Required work
Quote the items from the line that contains "Go up one folder with up arrow" up to and including the line that contains "click(x=87, y=60)", leaving out the pictures.

Extracted data
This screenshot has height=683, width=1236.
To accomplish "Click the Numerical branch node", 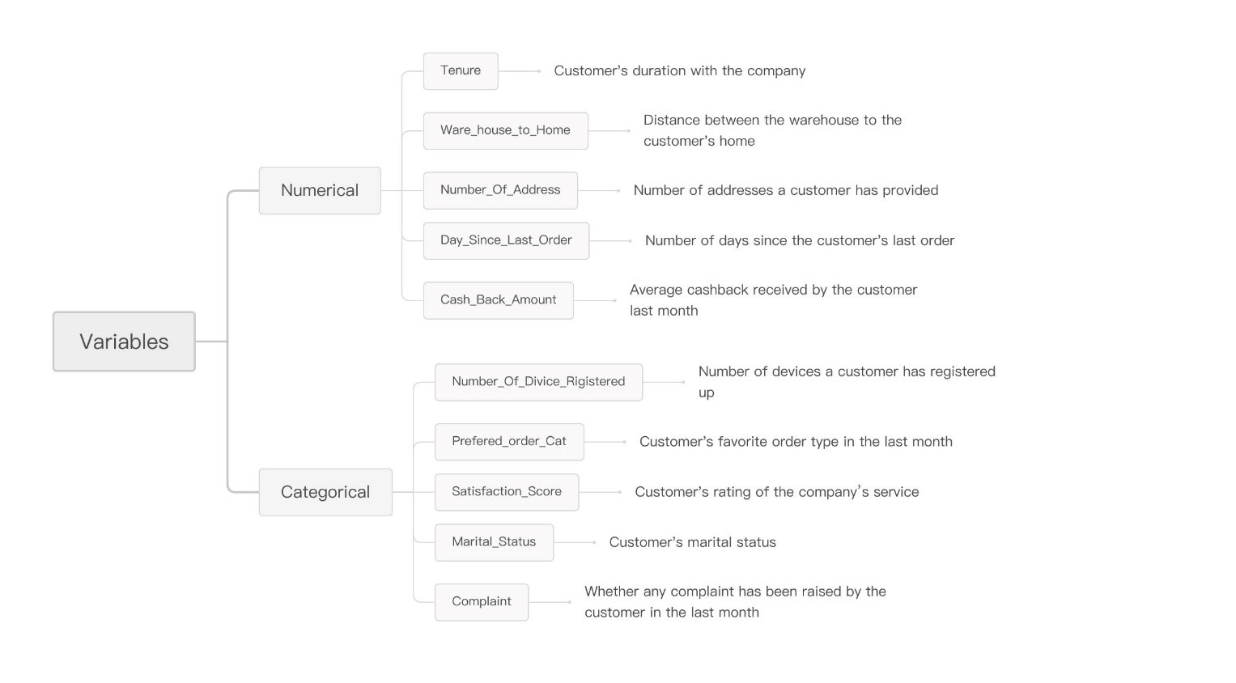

--

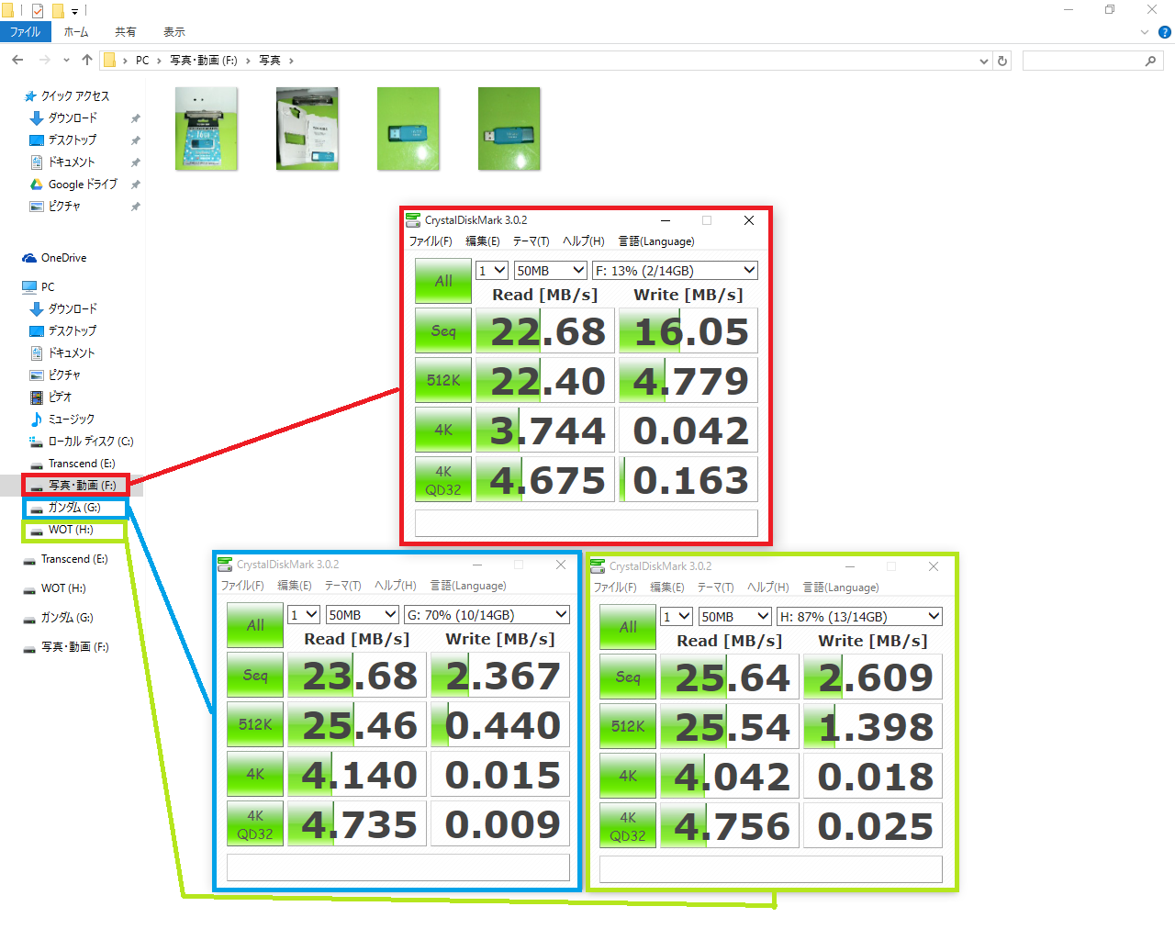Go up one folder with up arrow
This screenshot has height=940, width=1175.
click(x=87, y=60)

...

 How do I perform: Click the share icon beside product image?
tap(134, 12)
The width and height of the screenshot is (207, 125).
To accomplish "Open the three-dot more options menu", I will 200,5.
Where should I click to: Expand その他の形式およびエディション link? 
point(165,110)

Final result
Go up one folder with up arrow
This screenshot has height=940, width=1175.
click(x=87, y=60)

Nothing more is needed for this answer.